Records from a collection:
_____
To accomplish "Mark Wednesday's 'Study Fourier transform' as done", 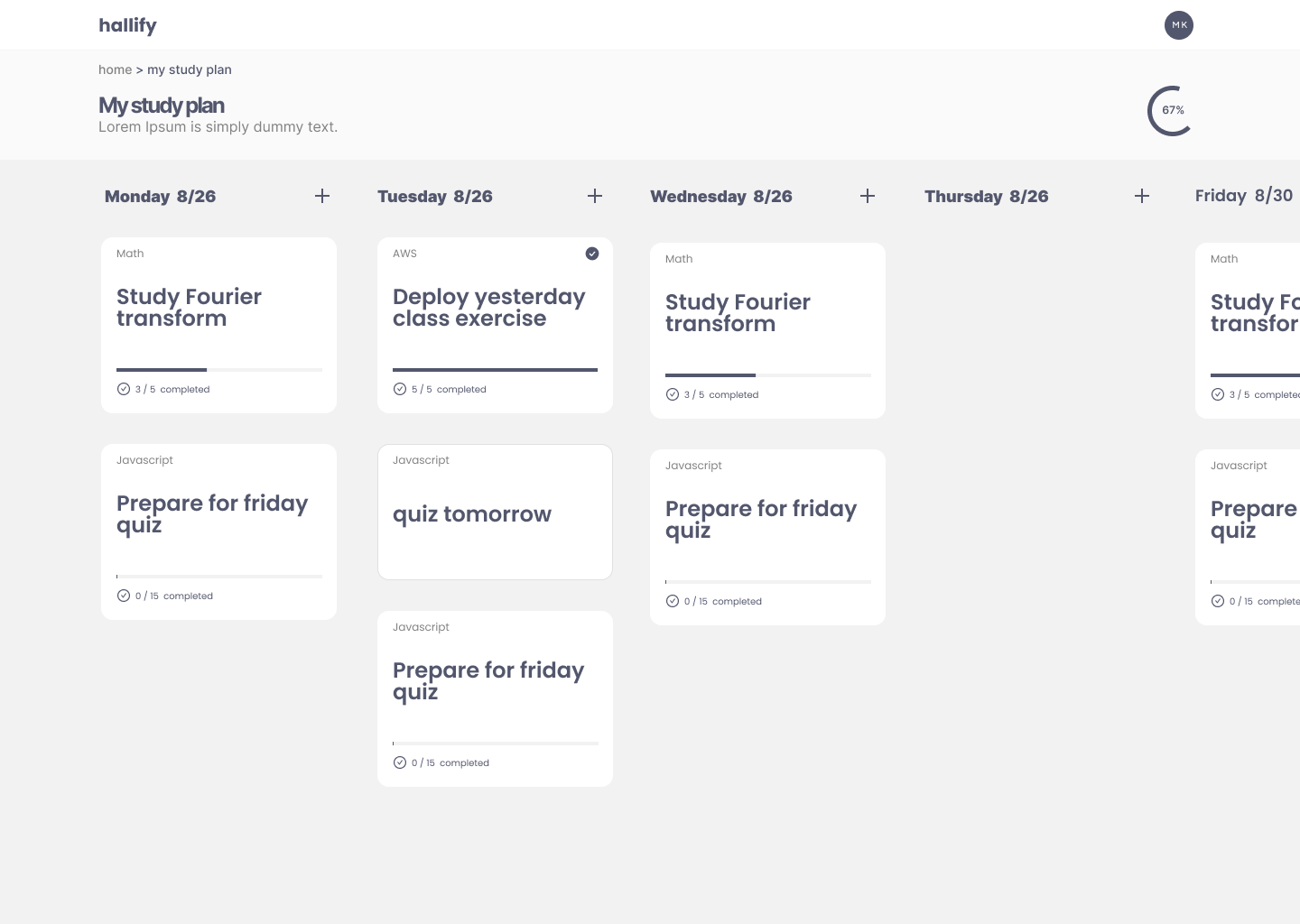I will pos(673,394).
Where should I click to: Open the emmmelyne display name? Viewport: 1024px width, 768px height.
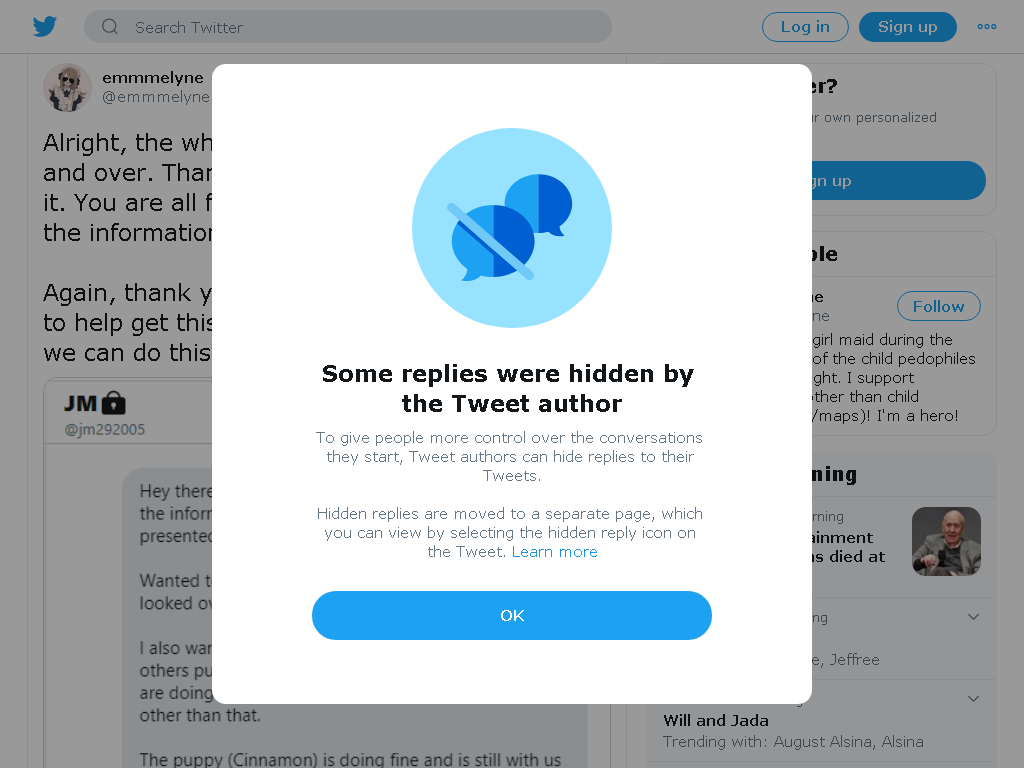[x=153, y=78]
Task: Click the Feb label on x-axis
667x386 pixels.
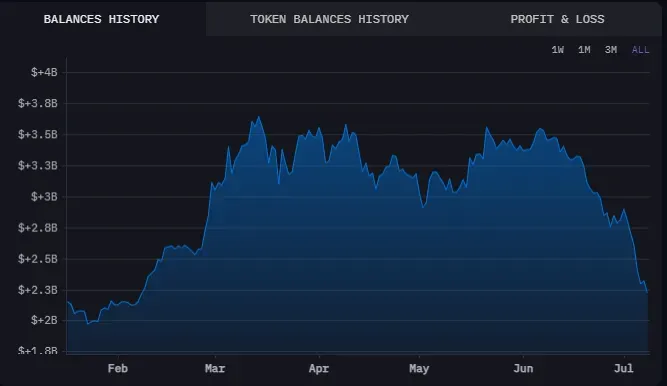Action: [118, 368]
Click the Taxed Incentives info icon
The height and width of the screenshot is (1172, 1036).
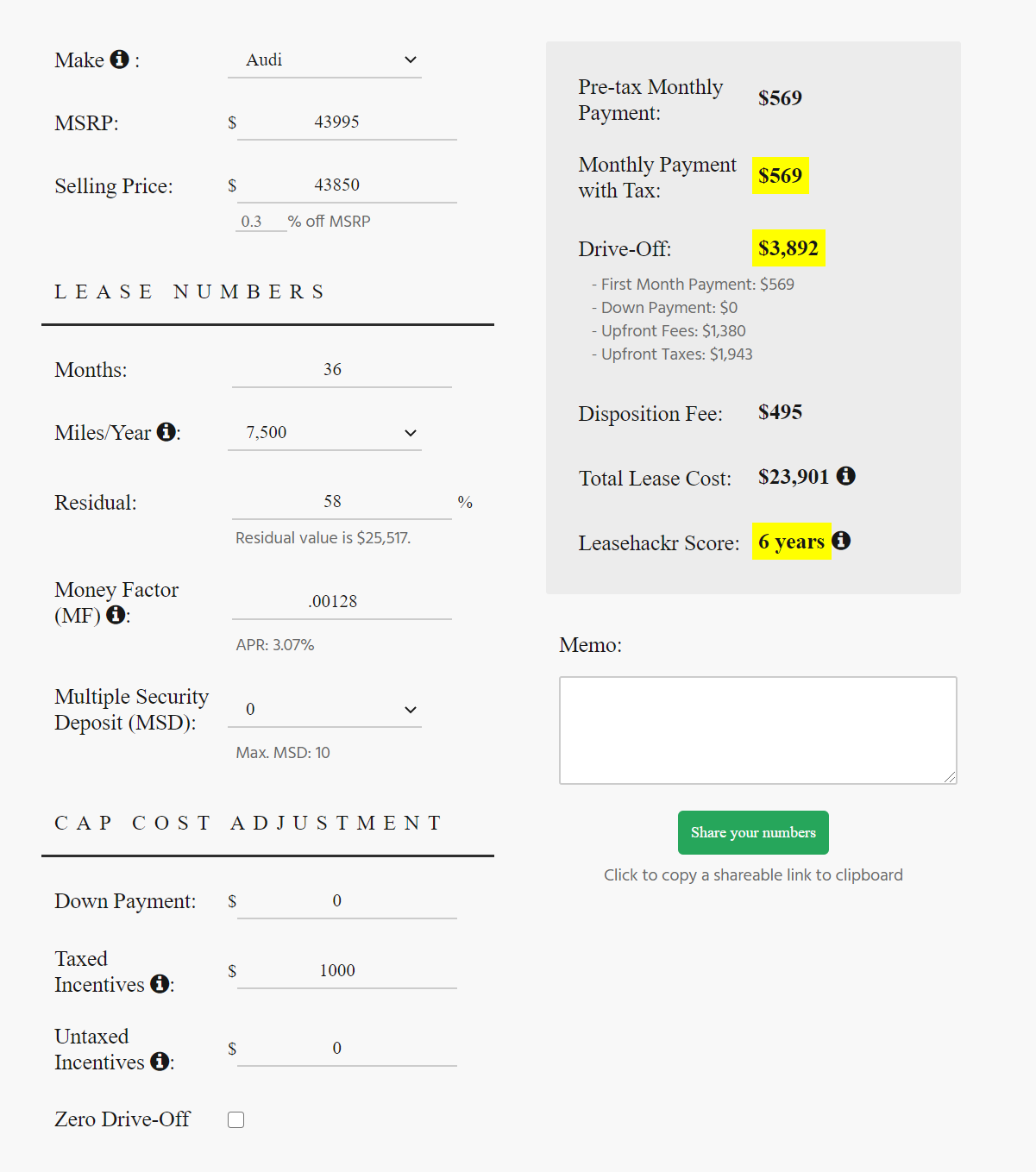160,983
_____
Nothing but the lines from the line containing "Task: Click the Feb label on x-axis" to the end of the records above should be repeated, exactly and with every picture omitted.

Task: Click the Feb label on x-axis
667x386 pixels.
Action: [118, 368]
Click the Taxed Incentives info icon
The height and width of the screenshot is (1172, 1036).
160,983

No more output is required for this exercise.